(Stored items)
--

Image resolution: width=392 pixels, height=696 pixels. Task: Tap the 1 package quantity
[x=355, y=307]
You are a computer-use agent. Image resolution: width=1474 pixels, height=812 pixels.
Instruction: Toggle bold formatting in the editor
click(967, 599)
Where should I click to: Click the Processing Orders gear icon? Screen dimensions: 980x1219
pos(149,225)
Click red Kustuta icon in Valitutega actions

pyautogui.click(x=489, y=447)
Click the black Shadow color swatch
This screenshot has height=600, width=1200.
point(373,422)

--

▶ WHAT IS REQUIRED:
Every record must be output again with its wording unchanged.

▶ WORKED SOLUTION:
Image resolution: width=392 pixels, height=696 pixels. Task: Tap the 1 package quantity
[x=355, y=307]
You are a computer-use agent. Image resolution: width=1474 pixels, height=812 pixels.
Instruction: Toggle bold formatting in the editor
click(967, 599)
Where should I click to: Click the Processing Orders gear icon? Screen dimensions: 980x1219
pos(149,225)
Click red Kustuta icon in Valitutega actions

pyautogui.click(x=489, y=447)
Click the black Shadow color swatch
This screenshot has height=600, width=1200.
point(373,422)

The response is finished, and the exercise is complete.